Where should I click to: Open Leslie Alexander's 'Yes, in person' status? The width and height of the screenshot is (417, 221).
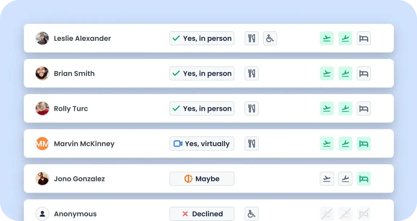pyautogui.click(x=202, y=38)
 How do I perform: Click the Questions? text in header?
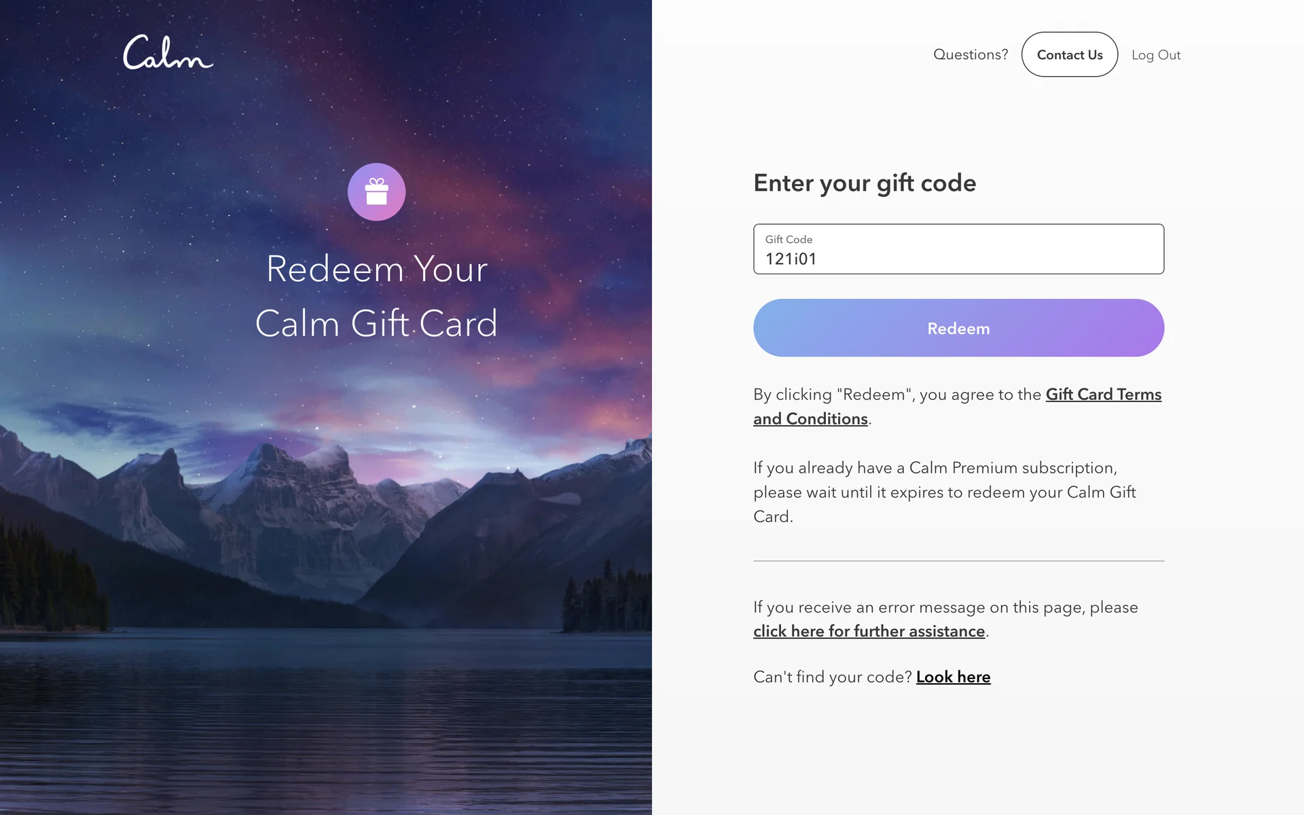[971, 54]
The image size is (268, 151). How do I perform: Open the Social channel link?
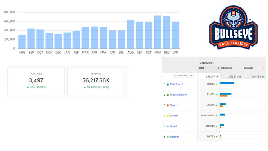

···

* **Action item**: After locating the line that contains "How do I perform: Click", output it and all later lines through the end of the material exactly, leaving out pictures.

* **Solution**:
 How do I perform: Click the Questions? text in header?
[971, 54]
The image size is (268, 151). How do I perform: Open the Social channel link?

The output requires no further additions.